It’s no secret that I tend to be on the frugal side. Perhaps that’s an understatement—I can be down right cheap, especially when it comes to things I think I can make myself. I also tend to be a little particular and enjoy having things just so. This holiday my husband tapped into both of these neurosis and got me a great book, “Make the Bread, Buy the Butter.” The author, Jennifer Reese, assesses, based on both effort and cost what we should buy and what is best to make. And while much of the content is related to things I do not consume (cured meats, eggs, cheese), it’s nonetheless interesting and has given me great ideas about how best to veganize some of the old standbys. It’s also great to know that when in doubt, I can make my own bagels and we did! Yesterday afternoon I enlisted the help of my littlest baker and we got to work. It really was no trouble at all, and they are in fact the best bagels you’ll ever lay down a tofutti schmear on. Reese uses a recipe from Bernard Clayton’s “The New Complete Book of Breads.” We went the extra mile and used the high gluten flour (I just happened to have some languishing in the cupboard), but skipped the malted barely syrup. Now that I know how good they are, I’ll spring for the barley syrup next time. All in they take about two hours, but that includes a lot of dough rising time. Next time you’re hankering for a real bagel, give this recipe a try.
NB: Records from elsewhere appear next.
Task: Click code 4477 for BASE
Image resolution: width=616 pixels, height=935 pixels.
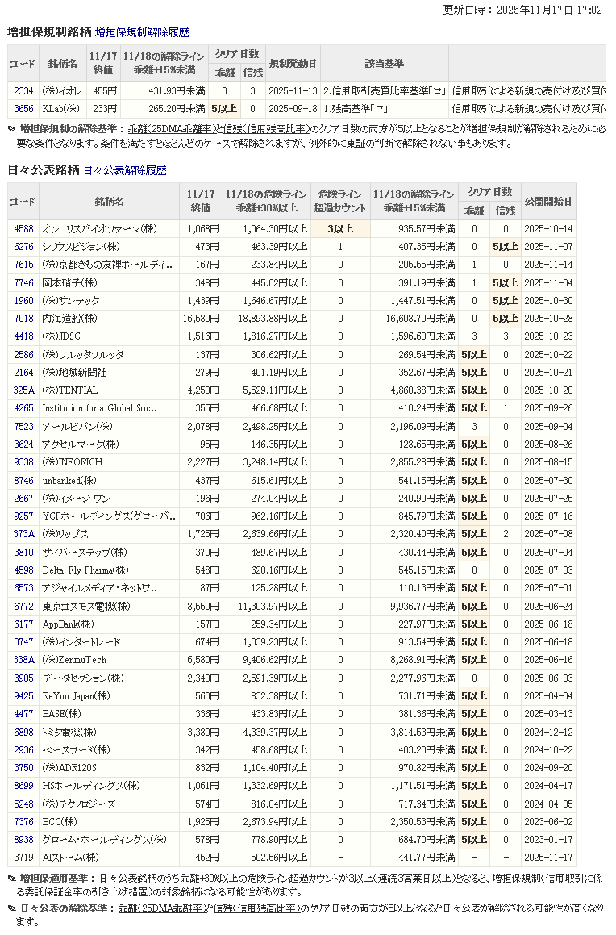Action: tap(23, 714)
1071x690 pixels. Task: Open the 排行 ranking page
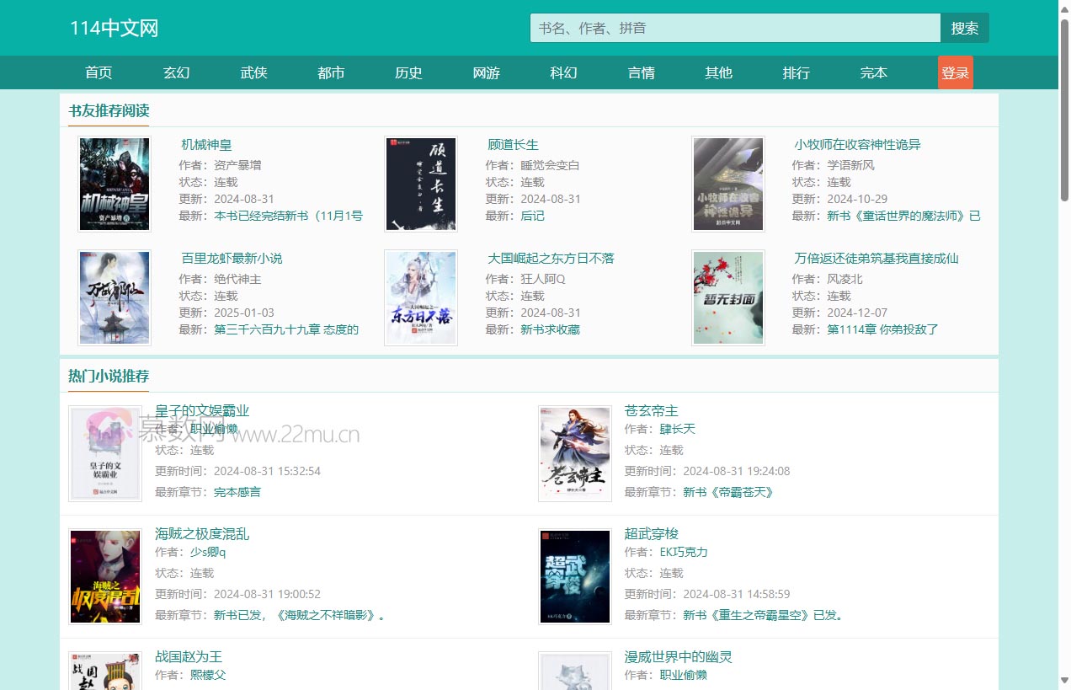coord(796,72)
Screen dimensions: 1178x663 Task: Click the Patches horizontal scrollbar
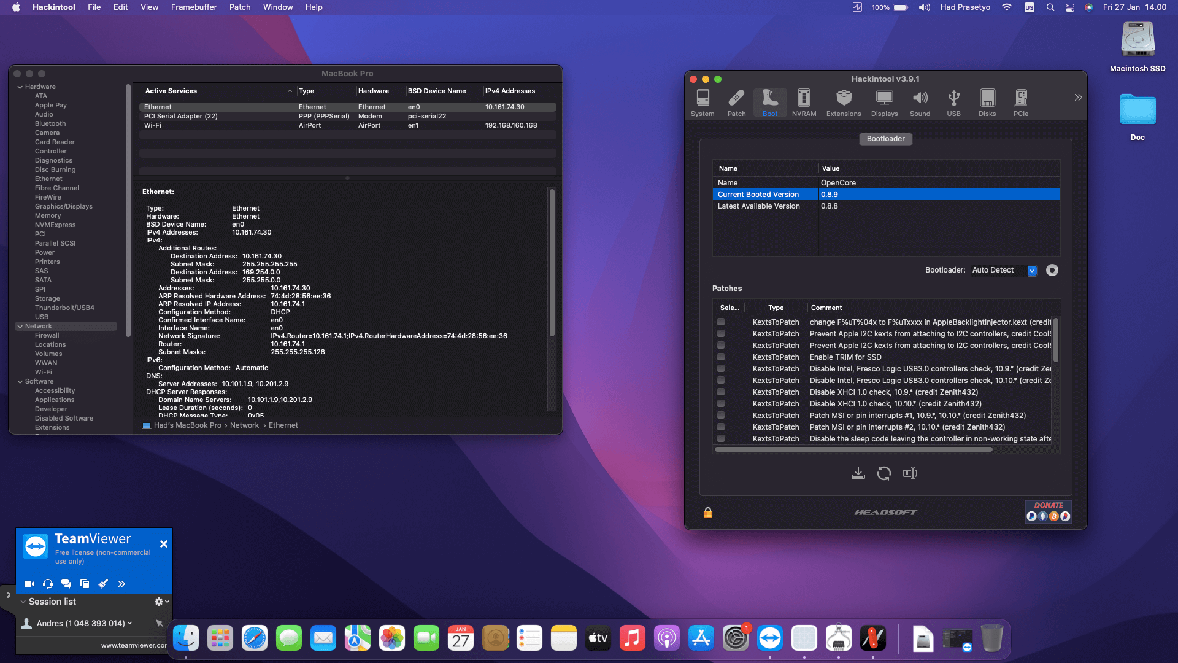pos(853,449)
From “Make the Bread, Buy the Butter.” by Jennifer Reese
Makes ten bagels
- 3 1/2 cups high-gluten flour or all-purpose flour
- 4 1/2 tsp. instant yeast
- 3 tbsp. cane sugar
- 1 tbsp. kosher salt
- 1 1/2 cups warm water (not too warm, water above 130 degrees will kill your yeast)
- Neutral vegetable oil for greasing
- 2 tbsp. barely malt syrup or dark brown sugar
- Coarse cornmeal, for sprinkling
- Optional toppings: sesame seeds, poppy seeds, etc.
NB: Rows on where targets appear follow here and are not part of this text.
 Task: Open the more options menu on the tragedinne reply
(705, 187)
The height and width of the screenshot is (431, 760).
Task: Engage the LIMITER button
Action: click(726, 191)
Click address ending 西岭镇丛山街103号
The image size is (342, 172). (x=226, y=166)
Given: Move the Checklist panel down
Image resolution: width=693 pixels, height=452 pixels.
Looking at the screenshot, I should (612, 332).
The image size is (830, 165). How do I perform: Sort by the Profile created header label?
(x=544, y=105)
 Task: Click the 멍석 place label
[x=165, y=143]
- In the bowl of a mixer, combine the flour, yeast, sugar and salt. Add the water and beat hard with the paddle attachment for a few minutes, switching to the dough hook once it all comes together. This is also when you might add a bit more flour if the dough is too wet, but just a bit at a time until you have a stiff dough. Knead for 5 minutes.
- Place dough in a lightly greased bowl and cover with a clean, damp towel to rise about one hour. Dough will have doubled in size.
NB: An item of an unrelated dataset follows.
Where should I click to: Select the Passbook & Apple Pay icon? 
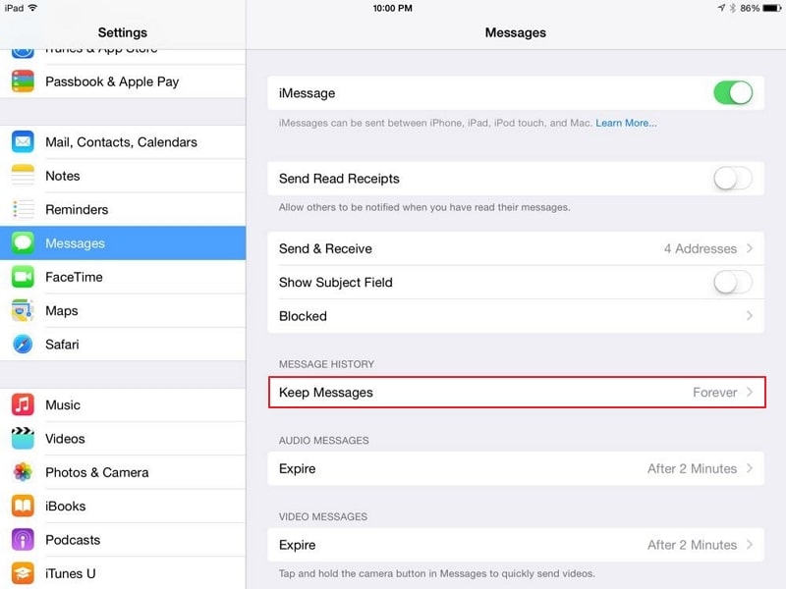[23, 81]
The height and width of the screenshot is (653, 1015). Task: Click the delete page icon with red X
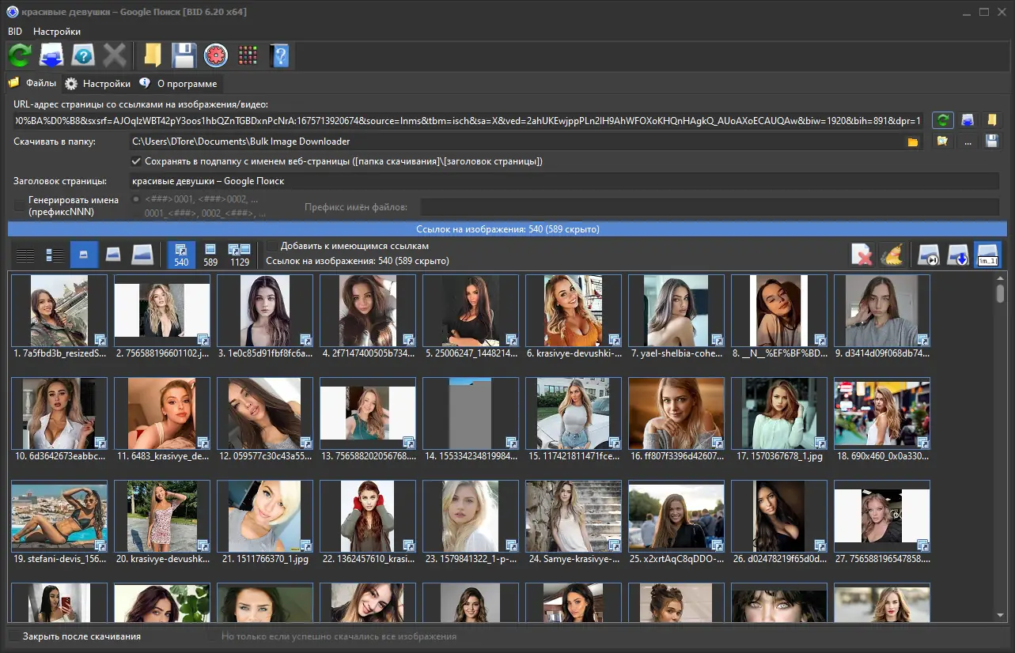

- Preheat oven to 400 degrees F and bring a large pot of water to boil. While water is heating, lightly oil one baking sheet and sprinkle another generously with cornmeal.
- Deflate the dough and divide it into 10 pieces. Roll each piece into the neatest ball you can and then stick your thumb through the middle to coax it into a bagel shape. Let bagels rest on the greased baking sheet for 10 minutes.
- Once the water is at a rolling boil, add the brown sugar or barley syrup. Drop the bagels into the water, three at a time. Let them simmer for a minute and flip them over to simmer for another minute. Remove with a slotted spoon back to the greased baking sheet to dry a bit. Repeat with the remaining bagels.
- Move all the boiled bagels to the cornmeal sprinkled baking sheet. The bottoms of my bagels were pretty wet still when I did this and too much cornmeal stuck. I recommend flipping them over when putting them down so the drier side sits in the cornmeal. If you want to add any toppings, this is the time to sprinkle away.
- Bake for 25 to 35 minutes, until golden brown. Store for up to a week or tuck away in the freezer for longer storage.